◆ **Action item**: Every entry gets copied exactly. No images go into the copy.

BEGIN Input for this task

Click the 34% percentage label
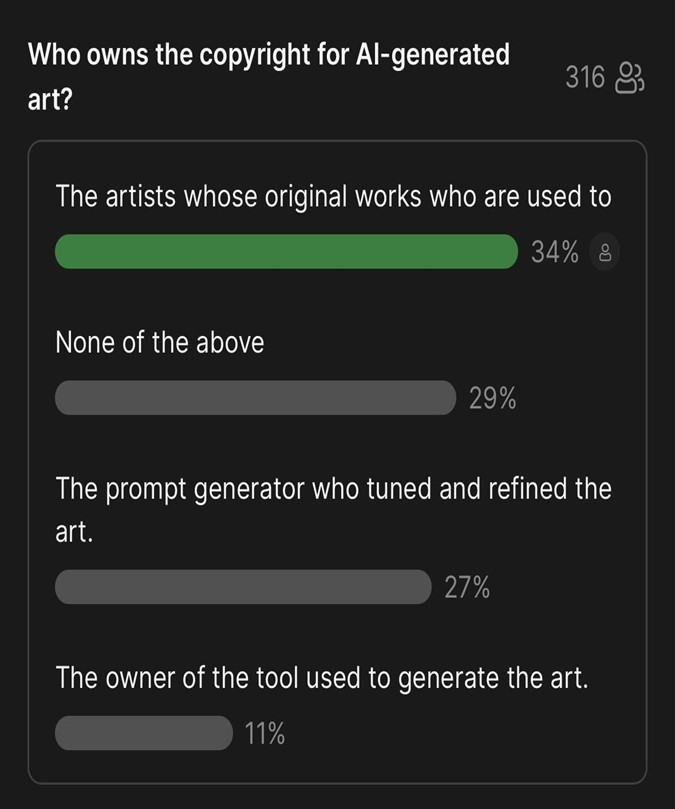 [555, 252]
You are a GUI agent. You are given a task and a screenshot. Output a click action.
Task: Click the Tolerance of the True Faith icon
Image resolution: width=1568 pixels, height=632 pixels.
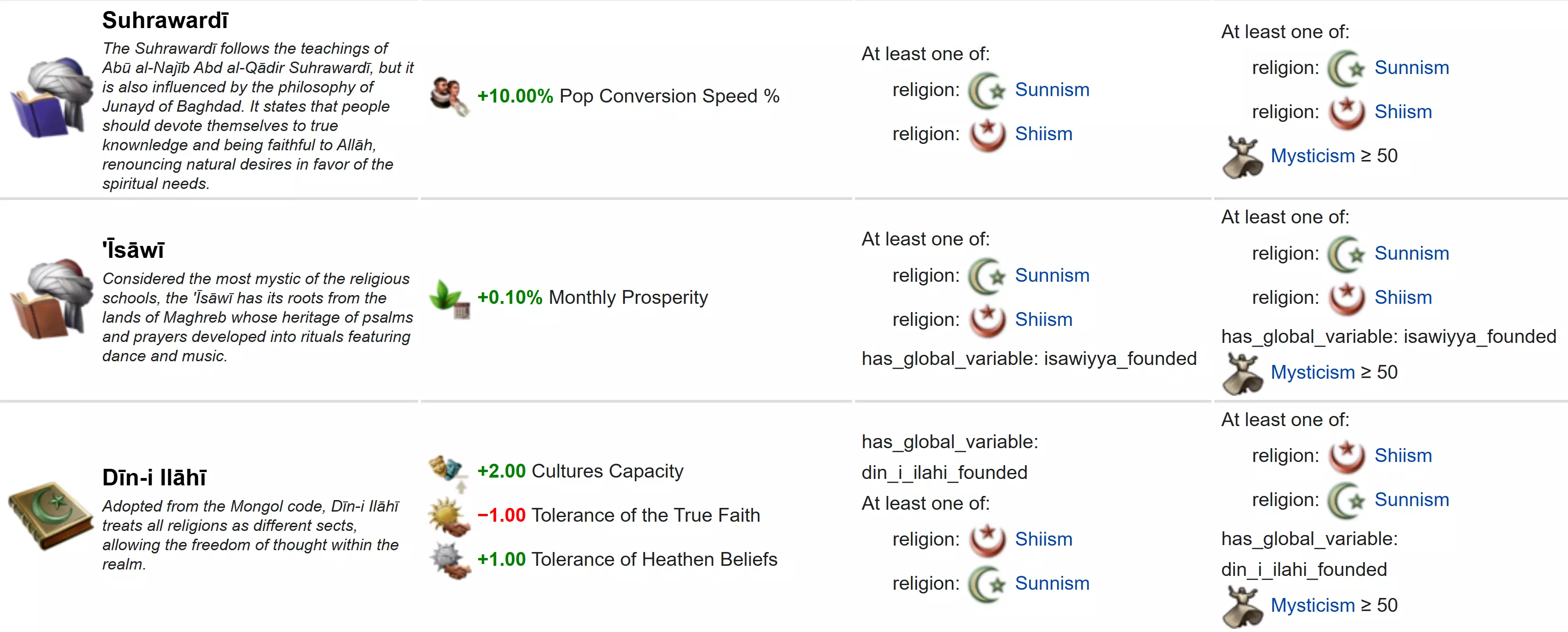pos(449,516)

END Input for this task

◆ **The answer**:
Click the 34% percentage label
 [555, 252]
You are a GUI agent. You are given a task and a screenshot. Output a click action.
Task: Click the Tolerance of the True Faith icon
Image resolution: width=1568 pixels, height=632 pixels.
pos(449,516)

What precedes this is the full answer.